Sangue do Dragão Ancestral - Capítulo 5
Na manhã seguinte…
— Mestre, quantos dias até chegarmos na Cidade Dragonark? — perguntou o rapaz.
— Como assim, garoto? Hoje mesmo estaremos lá — respondeu.
Ao escutar aquilo Pedro se questionou, afinal, essa cidade não fica há 200 km daqui? Como raios eles chegariam ainda hoje?
Claro, se corressem na velocidade mais alta seria outra história. Entretanto, o ancião disse que eles não fariam assim, mas que teriam uma viagem tranquila.
— Como nós vamos? — questionou atônito o rapaz. Eles estavam no meio de um bosque, não haviam estradas, cavalos ou qualquer outro meio de transporte ali que não fossem seus pés.
Marcus não conseguiu deixar de sorrir ao ouvir seu discípulo.
— Nós vamos ir voando, meu jovem pupilo — explicou ele.
— Voando? — questionou o rapaz quando teve uma certa ideia. — Então significa que existe magia de voo? Legal. Vai me ensinar?
Pedro se animou atoa, contudo.
— Não vá tirando conclusões precipitadas, rapaz — disse, ajeitando seus óculos garrafão. — É claro que existe magia de voo. Infelizmente, com o seu nível atual de arcana e baixo controle de mana, vai ser impossível pra eu te ensinar feitiços de levitação ou flutuação.
Marcus notou os olhos de seu discípulo perdendo o brilho. Ele realmente queria tanto voar?
— Bem, de todo modo, você vai acabar aprendendo uma hora. Vá para a Confederação Arcana quando estiver viajando. É o melhor lugar para aprender sobre feitiços — elucidou.
— Confederação Arcana? Ah… aquele lugar no Sul, né? A maioria dos livros citam esse lugar…
Ouvindo a indagação certeira do jovem ao lado, Marcus respondeu concordando:
— Sim, fica a leste da Península Mea e da Ilha Dragonark. E de fato, quase todos os melhores livros e amigos que colecionei vêm de lá. Haha!
Vendo a expressão cheia de saudades do homem de jaleco branco, Pedro não pôde deixar de concluir internamente que seu mestre teve bons momentos quando era jovem.
— Olha aqui meu jovem, a verdade é que este seu mestre é um apaixonado por piromancia e se preocupa muito pouco com as outras áreas. Vá você mesmo pra Confederação se quiser continuar o caminho da magia — elucidou o ancião.
— Eu vou mesmo, mestre — decidiu em seu coração. Esta será sua próxima aventura!
“Segundo o mestre, eu já sou praticamente imbatível na arte da autodefesa. Então não é como se eu tivesse outra escolha fora trilhar o caminho da magia…”, refletiu sem presunção.
O tempo de caminhada dos dois pela floresta foi passando assim, com conversas triviais e dicas finais por parte do homem de jaleco, até que um determinado questionamento veio à tona.
— Oh… mestre! Aqui, que parada é essa de voar sem usar magia? Tem avião aqui?? Helicóptero?
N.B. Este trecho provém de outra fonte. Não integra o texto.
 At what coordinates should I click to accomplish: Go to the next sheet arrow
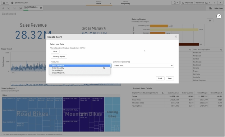(220, 3)
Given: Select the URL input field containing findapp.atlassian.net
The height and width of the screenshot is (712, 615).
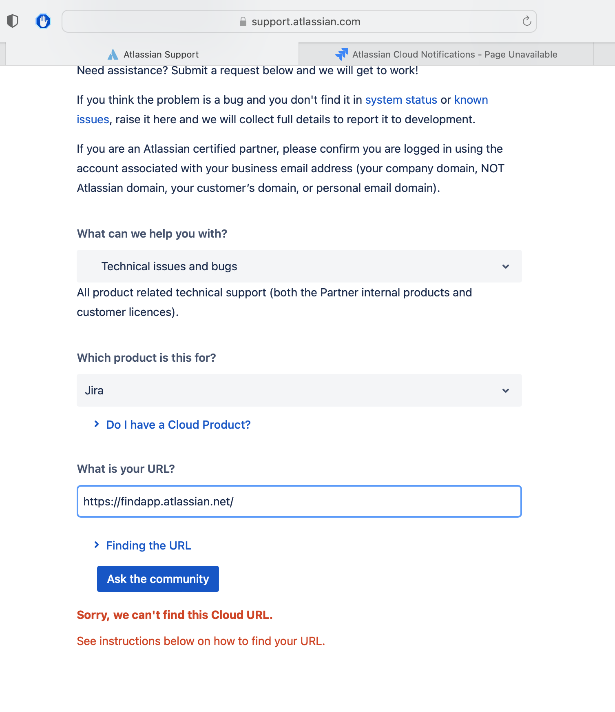Looking at the screenshot, I should (x=299, y=501).
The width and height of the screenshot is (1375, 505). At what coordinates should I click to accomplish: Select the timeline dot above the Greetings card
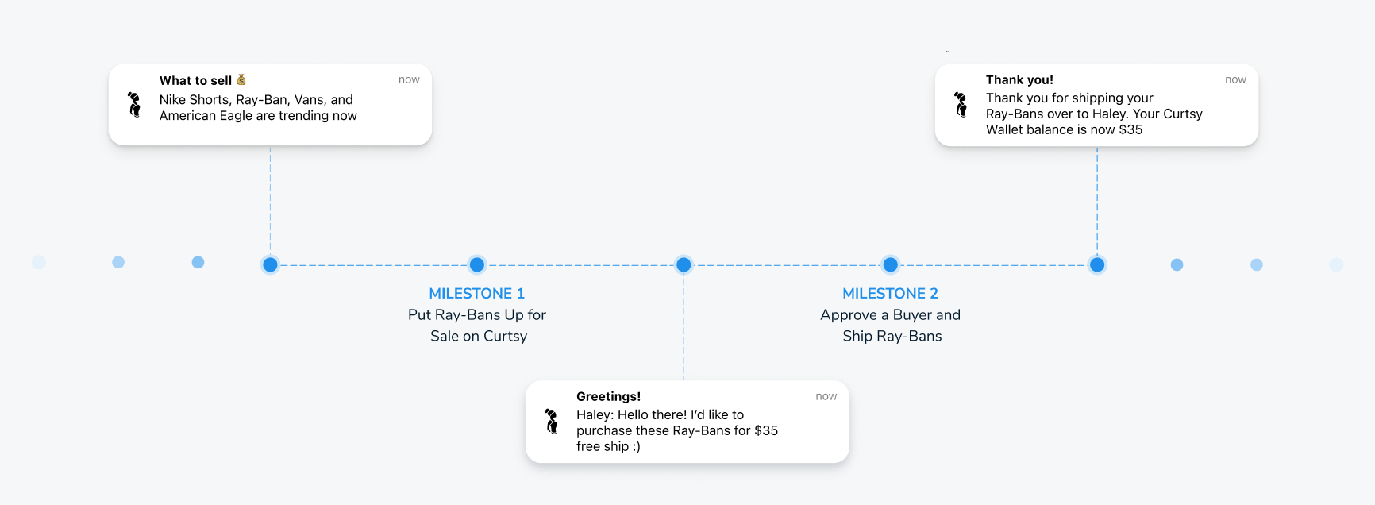[684, 264]
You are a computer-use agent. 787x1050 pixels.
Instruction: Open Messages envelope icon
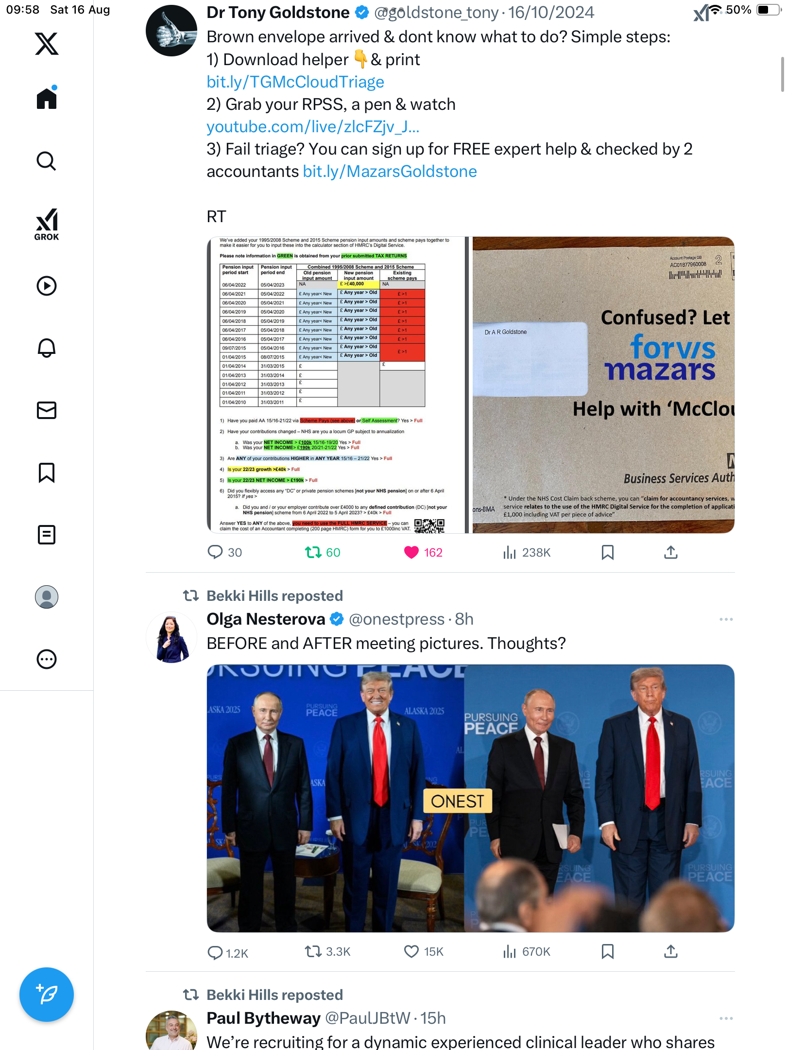[47, 410]
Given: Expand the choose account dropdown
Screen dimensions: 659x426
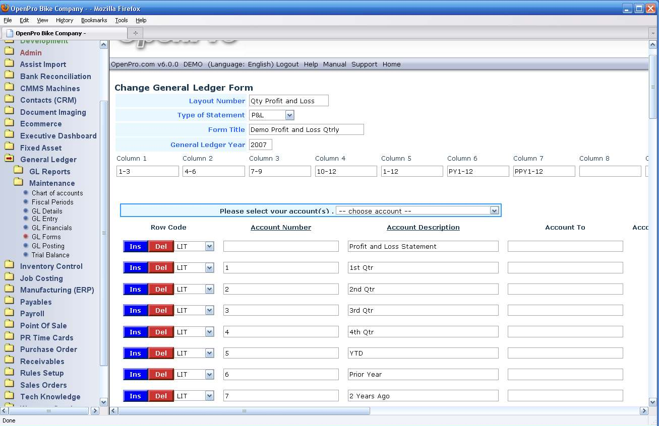Looking at the screenshot, I should (494, 211).
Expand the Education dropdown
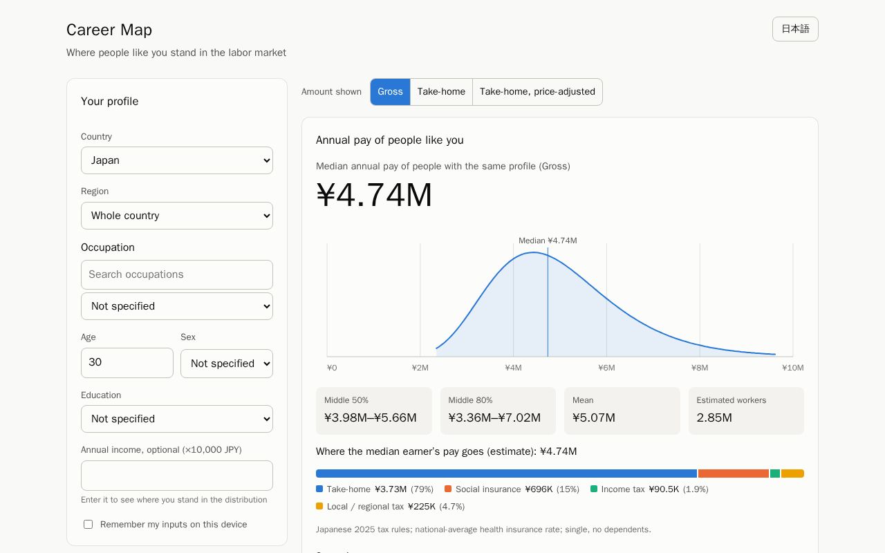This screenshot has height=553, width=885. click(177, 419)
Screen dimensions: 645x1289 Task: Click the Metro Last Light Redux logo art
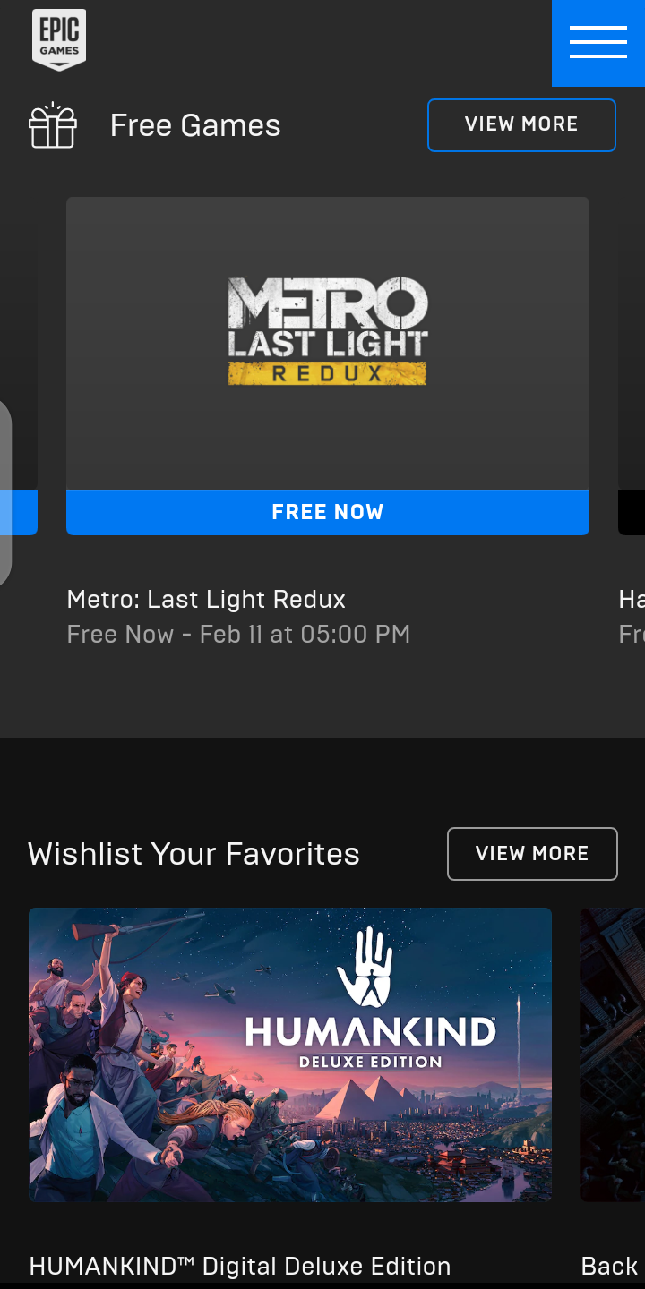point(328,331)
Marcus negou e então apontou para uma clareira próxima. Ao ver o que tinha lá, Pedro ficou de queixo caído. E não, aquilo sem dúvidas não era um avião. Nem um helicóptero.
— Aquilo por acaso é…
Ele balançou a cabeça concordando.
— Bem, viemos todos da Terra… é apenas natural termos alguns engenheiros bons. Você mesmo não disse que era “advogado famoso”, ou algo do tipo?
Cof… Cof…
— É-é… Eu era famoso pra caraca! Nossa… Faz sentido…
…
Naquela mesma manhã, em um grande salão oval, havia uma grande mesa de conferências. Ela tinha onze cadeiras ao todo, mas uma delas estava vazia.
— O treinamento do Quarta Geração terminou! Marcus enviou um relatório ontem com os resultados preliminares, reparem — impetrou uma voz ríspida e grave.
Era Cássio, presidente do conselho. Um homem de meia-idade robusto e com cabelo curto.
Ele apontava para uma projeção feita em uma tela, que ficava em uma parede próxima à mesa de conferências. A projeção mostrava os seguintes dados:
Atributos | |
Força: 1700 | Inteligência: 90 (+100) |
Destreza: 1300 | Sabedoria: 30 |
Constituição: 2000 | Carisma: 125 |
Vida: 5000/5000 | Estamina: 3700/3700 | Mana: 220/220 |
Ao olharem para aquela tela, os anciões ficaram malucos. Dando início a uma série de reações.
— Nossa…
— Que doideira…
— Ele já é fisicamente tão forte quanto eu! — gritou um ancião, não aguentando o que viu.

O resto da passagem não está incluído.